Les dessins de Casey Reas sont les fruits de processus informatiques, des petits objets programmés qui suivent quelques règles strictes. Pour Reas, le processus est la matière même de la pièce, plus importante peut-être que le dessin. En ça, il est le fils spirituelle de Sol Lewitt, qui a vendu une bonne partie de sa vie des énoncés sur feuilles A4 décrivant le processus de dessins. Mais comme Lewitt, Reas ne néglige mine de rien pas la forme : ses dessins sont souvent riches plastiquement. Le résultat est souvent plus beau que la simple énoncé, ce qui nous rappelle que nous devons investir l’espace performatif de nos vies, plutôt que d’être les simples exécutants de règles sociales.
Les Krims
Les krims (c’est son nom) est considéré comme un photographe conceptuel, mais ses images des années 70’ montrent une ironie, un érotisme, un sens de la mise en scène très reconnaissables. Un style donc, singulier, étrange, sale, qui lui a valu une sacrée traversée du désert. On redécouvre ce travail depuis quelques années. Comme le disait Andy Warhol “quand on tient quelque chose de bon, il faut tenir. Ça revient toujours”.
Run Wrake
Deux exemples ici de films d’animation pour lesquels le réalisateur assume complètement le parti pris graphique :
"Rabbit", a été conçu suite à la découverte d’une série de stickers éducatifs des années 50 illustrée par Geoffrey Higham :
L’imagerie proprette est détournée au service d’une histoire assez cruelle qui n’a plus rien à voir avec l’enfance...

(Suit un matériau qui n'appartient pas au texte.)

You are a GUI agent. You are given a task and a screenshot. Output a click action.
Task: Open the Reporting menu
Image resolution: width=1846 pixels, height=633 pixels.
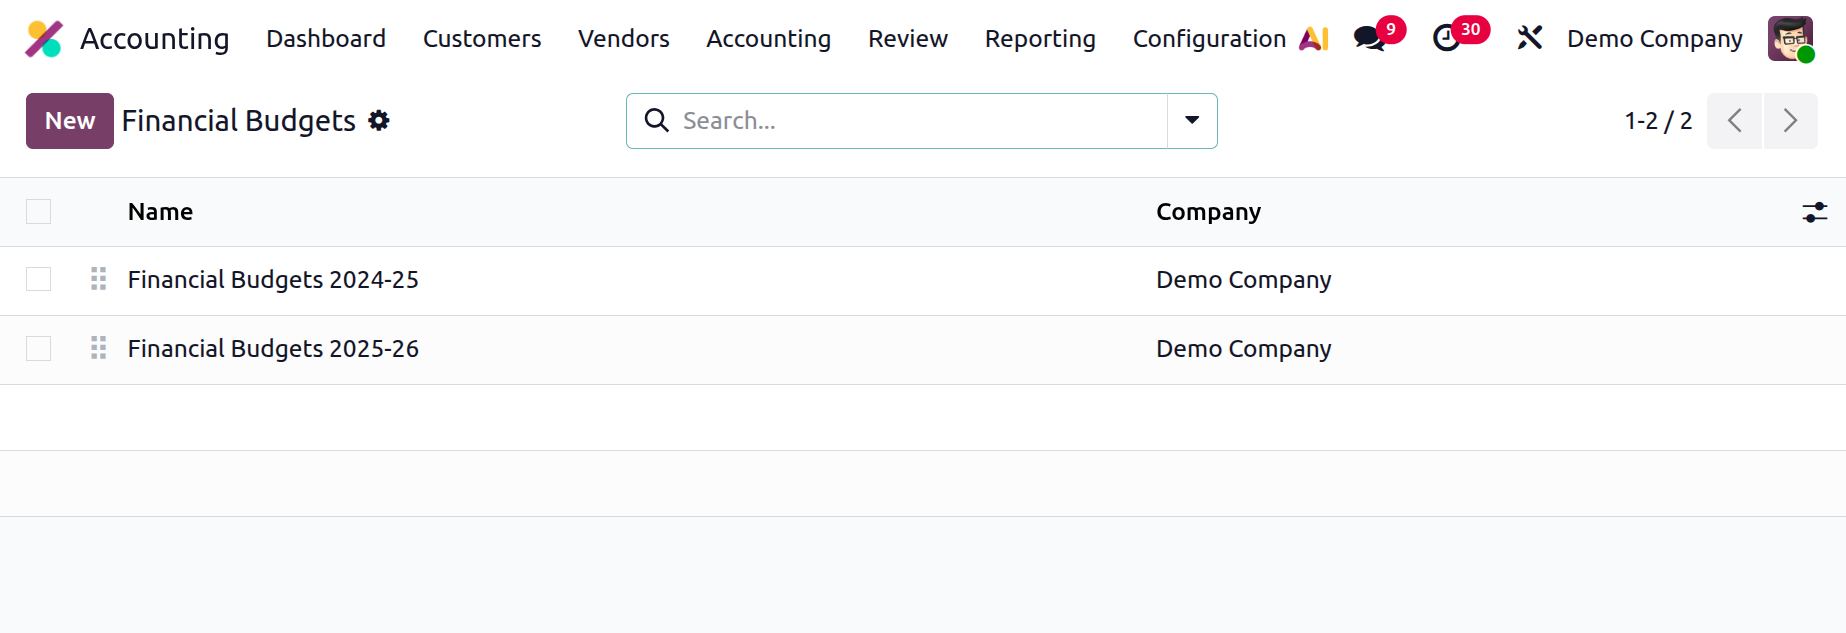1040,39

"The master control" est à base d’images prises sur internet, des "CSA Images", toutes dans un genre comics U.S. pour une histoire de gentils/méchant avec super héros. C’est assez drôle.
Emma de Swaef
Est une jeune réalisatrice belge. Dans ce troisième film, elle raconte les rêveries d’un employé de bureau. On plonge alors dans un univers doux, bizarre et assez silencieux animé en... tricot. Un rendu assez inédit en animation, avec une grosse charge poétique...
Mourir auprès de toi
À la base, la fille fait des sacs en feutrines. Mais quand elle recontre le prolifique Spike Jonze, alors ça donne un film d’animation en feutrine :
Un petit making-of entre deux sacs branchouilles
Clemens Kogler
Enfin, je citerai l’artiste autrichien Clemens Kogler qui propose une série d’animations sur son site, souvent des choses courtes, des films de commande, mais toujours avec une approche graphique particulière :
Pour son petit film linz09ontour, je serai curieuse de connaître sa véritable technique, en attendant, cela donne un travelling assez beau en ...point de croix.
Pour filmrisstrailer, une technique toute simple qui mêle images assez synthétique en applat, travelling et découpage.
"No digital effects or manipulation was used in the creation."